Zum Beispiel in Sachen Hygiene. Offenbar „mehr aus formalen als aus hygienischen Gründen“ sind Kreuzfahrer angehalten, sich ständig die Hände zu desinfizieren. Am ersten Tag der Kreuzfahrt bat ein Aufsteller am Eingang des Speisesaals um die Benutzung des keimtötenden Mittels. Doch weil ganz offensichtlich viele Hungrige die Regel missachteten, stand am zweiten Tag ein Steward mit dem Mittelchen in der Hand an der Tür. Doch auch diesem sozialen Druck wollten sich Helga und Stefan Schöner widersetzen – ihre Hände waren von der vielen Alkoholtunke schon ganz aufgerissen. „Wir haben uns also an der Steward vorbeigeschlichen“, erzählt Schöner, „und sind direkt in die Arme des Oberkellners gelaufen.“ Das Ende vom Lied: „Der Mann hat uns förmlich in dem Zeug gebadet.“
Oder die Geschichte mit dem Landgang in Italien. Kennen Sie „Das Haus, das Verrückte macht“ aus dem Film „Asterix erobert Rom“? Darin müssen Asterix und Obelix in der Verwaltung einen „Passierschein A38“ besorgen – und drehen beim Rennen von Schalter zu Schalter fast durch. Ungefähr so muss es gewesen sein. Stefan Schöner und seine Frau wollten auch Rom erobern, das Schiff hatte im nahen Kreuzfahrthafen von Civitavecchia festgemacht. Auf eigene Faust wollten die beiden mit dem Zug in die italienische Hauptstadt. Doch der Steward an der Gangway wies sie barsch ab: „Wo ist ihr Ausschiffungsbuchstabe?“ Die Niederwerrner hatten noch nie von dergleichem gehört. Doch ohne Ausschiffungsbuchstabe kein Landgang, das Ding sei abzuholen in der Diskothek. Also hoch auf Deck 8. Dort dann gefälligst nur über den Backbordgang zur Disco (Steuerbordgang nur für Leute, die ihren Buchstaben schon haben). In der Disco warten, bis A,B,C,D,E,F und G abgefertigt sind und mit dem eigenen H schließlich wieder runter und an Land. Zwei Stunden nach ihrem ersten Versuch durfte das Ehepaar Schöner die Gangway passieren. „Manchmal bleibt einem der Mund offen stehen, angesichts von so viel Umständlichkeit“, sagt Schöner.

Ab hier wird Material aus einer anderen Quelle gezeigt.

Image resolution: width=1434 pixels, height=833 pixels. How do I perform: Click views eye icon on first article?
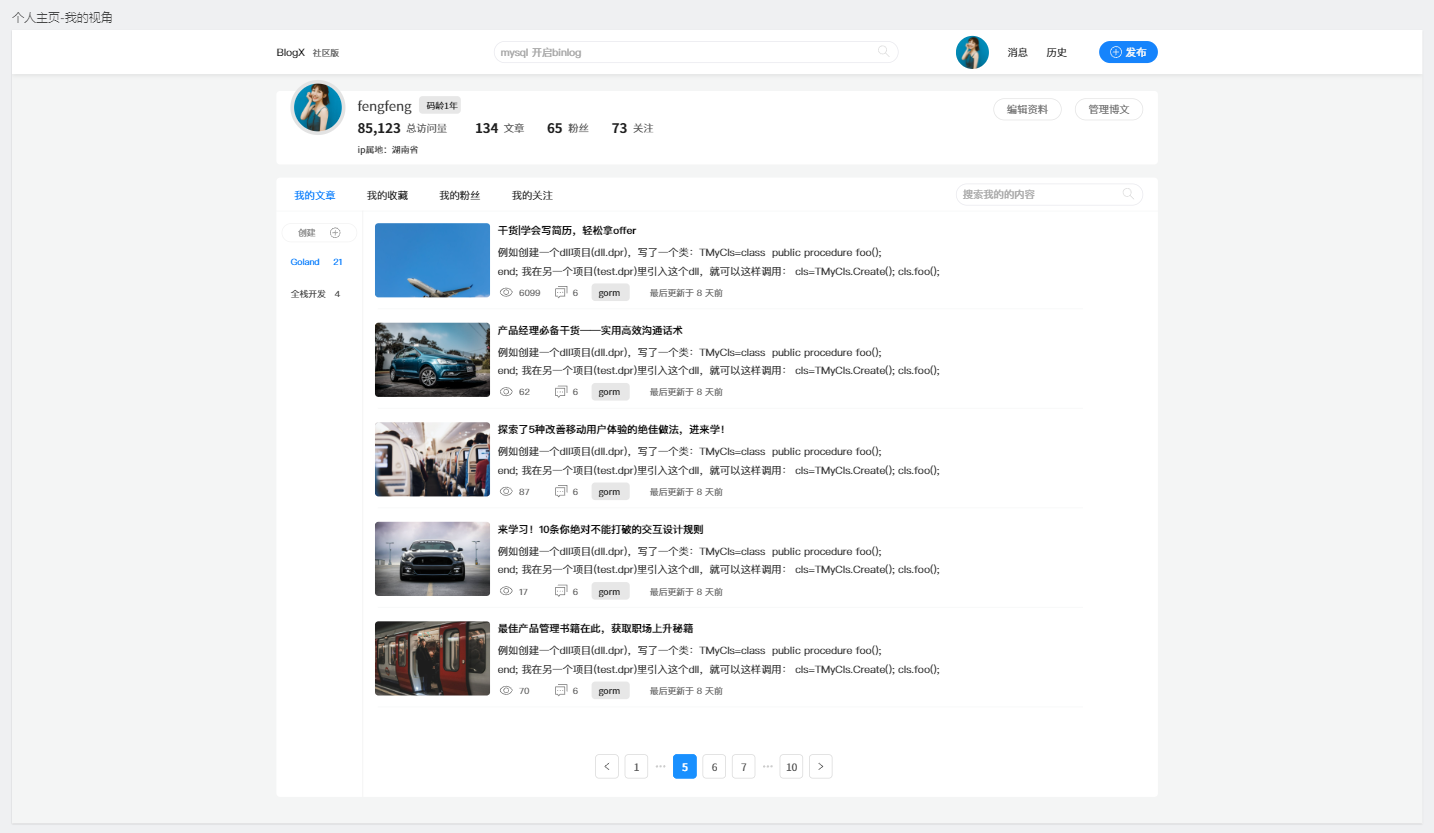click(506, 293)
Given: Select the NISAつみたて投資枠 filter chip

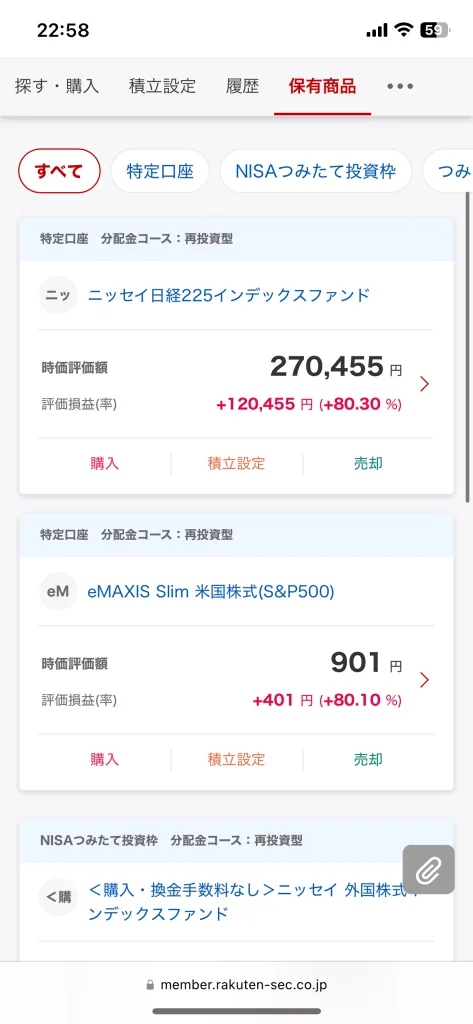Looking at the screenshot, I should [316, 171].
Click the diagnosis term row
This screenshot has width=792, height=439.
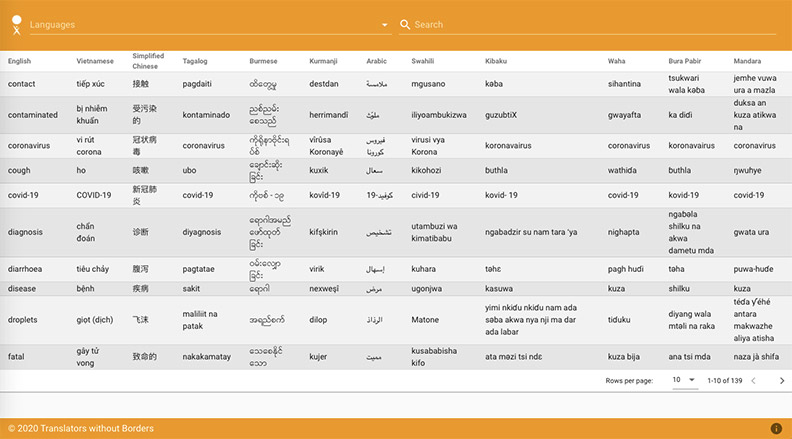click(x=25, y=232)
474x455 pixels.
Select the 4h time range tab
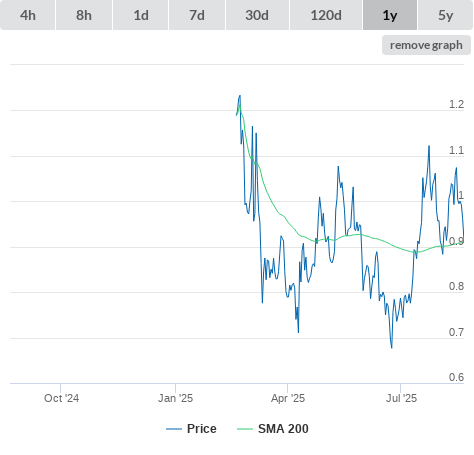28,15

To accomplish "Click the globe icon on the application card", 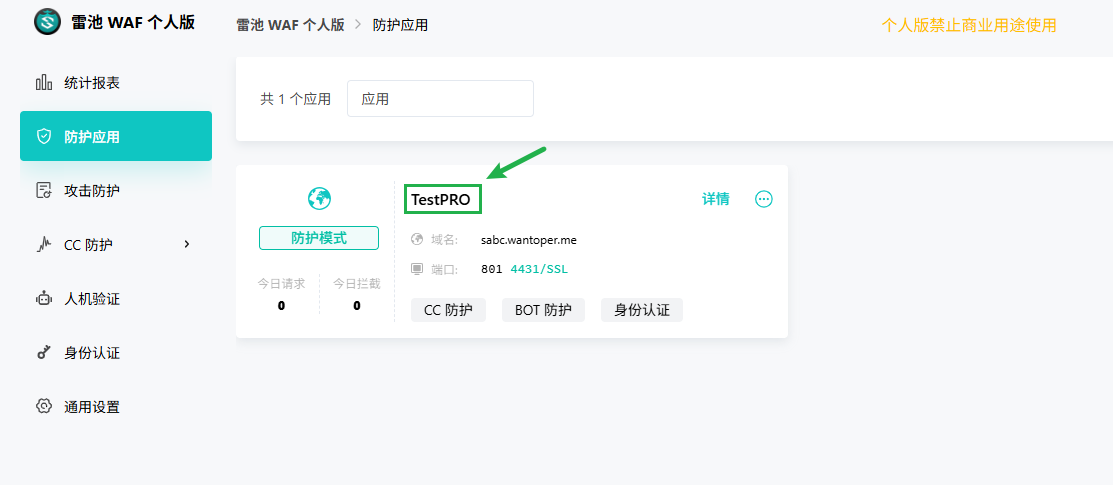I will 319,198.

Im Nachhinein kann er über so etwas dann lachen. Er fährt trotzdem immer wieder mit. Insofern unterscheidet er sich auch vom verstorbenen US-Autor David Foster Wallace. Der nahm einmal an einer Kreuzfahrt teil und schrieb hinterher seiner Beobachtungen auf. „Schrecklich amüsant, aber in Zukunft ohne mich“ heißt das Buch. Stefan Schöner plant schon wieder den nächsten Trip in die verrückte Kreuzfahrt-Welt.
Die Bücher von Stefan Schöner sind im Westflügel-Verlag erschienen und im Buchhandel erhältlich. „Urlaub auf hoher See“, „Mehr Urlaub auf hoher See“ und „Im Trockendock“ kosten je 13,90 Euro.